Overview
Coral NPU is a RISC-V CPU built for custom single-instruction, multiple data (SIMD) instructions and microarchitectural features that align with the dataplane properties of an ML accelerator. The design of Coral NPU starts with domain and matrix capabilities—vector and scalar capabilities are then added for a fused architecture.
Scalar core
The scalar CPU front-end of Coral NPU provides the RISC-V 32-bit ISA base. This brings pre-existing compiler and library support from the broader software ecosystem. The scalar front-end is a C-programmable CPU in which loops and control flow enable sophisticated composition of vector ML engines. It provides a single development environment where the ML/SIMD/scalar computations have a unified memory model and control flow, thus simplifying the programming model.

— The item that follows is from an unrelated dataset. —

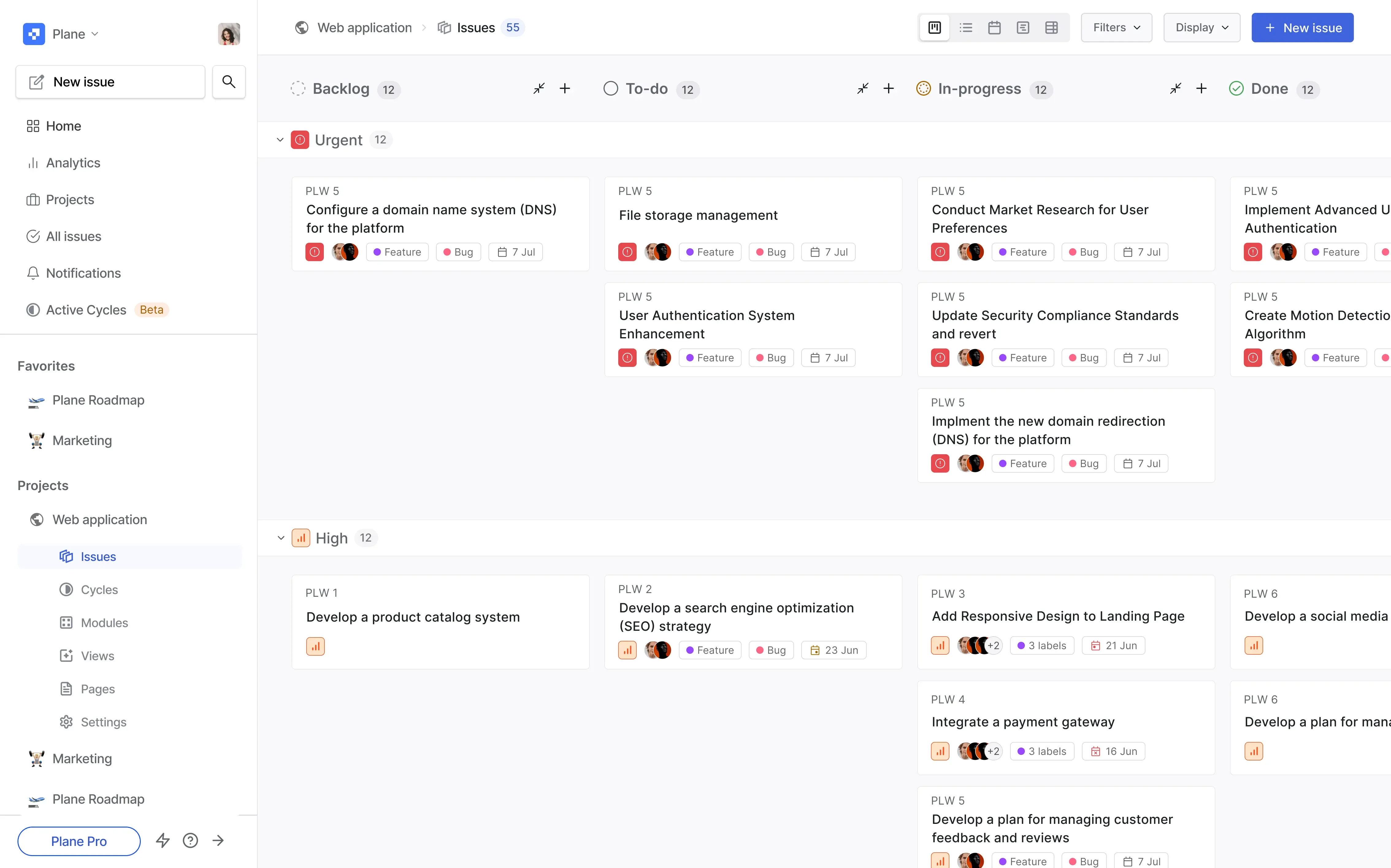This screenshot has height=868, width=1391.
Task: Switch to the calendar layout view icon
Action: pyautogui.click(x=994, y=28)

This core is a scalar front-end that drives the command queues of the ML-and-SIMD back-end. It runs the minimal set of instructions needed to support an executor run-to-completion model (no OS, no interrupts), with all control tasks onloaded to the SMC. The C extension encoding is reclaimed—as per the RISC-V specification—to provide the necessary encoding space for the SIMD registers (6b indices), and to allow flexible type encodings and instruction compression (stripmining) for the SIMD instruction set. The scalar core is an in-order machine with no speculation.
The branch policy in the fetch stage is backwards branches are taken and forward branches are not taken, incurring a penalty cycle if the execute result does not match the decision in the fetch unit.
Vector execution engine
Coral NPU features a SIMD architecture for vector compute operations. The terms SIMD and vector are used interchangeably here, referring to a simple and practical SIMD instruction definition devoid of variable-length behaviors. Coral’s scalar front-end is decoupled from the back-end by a FIFO structure that buffers vector instructions, posting only to the relevant command queues when dependencies are resolved in the vector register file (regfile). The vector core supports data widths of 8, 16, and 32 bits.
Large classes of computing can be solved with 1) ML activation functions, and 2) reductions. Data movement benefits from vector instructions in that:
- Transposition/loads/stores are common in a vector ISA.
- An outer-product engine can be fed by SIMD registers.
With Coral NPU's simplified programming model, compilers can auto-vectorize code and leverage pre-existing developer experience with NEON/SSE instruction sets.
Matrix (MAC) execution engine
The central component of the Coral NPU architecture is a quantized outer-product multiply-accumulate (MAC) engine. An outer-product engine provides two-dimensional broadcast structures to maximize the amount of deliverable compute with respect to memory accesses.
On one axis is a parallel broadcast (wide, convolution weights), and on the other axis the transpose-shifted inputs of a number of batches (narrow, for example MobileNet XY batching).
Coral NPU is designed to be simple for compilers to support even with ML domain specialization:
- Compute requirements in ML models are dominated by matrix multiplication.
- Outer-product multiplication circuit enables NxMxK MACs/cycle compute, with typical values of N=8, M=8, K=4, NxMxK=256 (MAC = multiply-accumulate). This can be parameterized to suit the application domain.
- Convolution, etc., can be expressed using matmuls as sub-operations.
- In a fixed-function accelerator, only matmuls are performed, with limited control flow.
The outer-product construction is a vertical arrangement of multiple VDOT opcodes that utilize 4 x 8-bit multiplies reduced into 32-bit accumulators. This is capable of performing 256 MACs per-cycle.
GitHub repository layout
The GitHub repo for Coral NPU includes the following subdirectories, organized by design component:
Directory | Contents |
---|---|
/hdl/chisel/src/common/ |
Primitive building blocks used widely (Fifos, arbiters, ring buffers, etc.) |
/hdl/chisel/src/coralnpu/ |
Top-level Coral NPU folder, contains instantiation of the core, memories, bus connections |
/hdl/chisel/src/coralnpu/scalar/ |
RISC-V scalar core: fetch, decode, dispatch, scalar ALUs/Mul/Div, register file |
/hdl/chisel/src/coralnpu/float/ |
Integration with cvfpu floating-point unit |
/hdl/chisel/src/coralnpu/rvv/ |
Integration touchpoints with the RVV core |
/hdl/verilog/rvv/ |
RVV core SystemVerilog and testbenches |
/tests/cocotb/ |
Test suites for scalar and vector cores, and tests for bus integrations |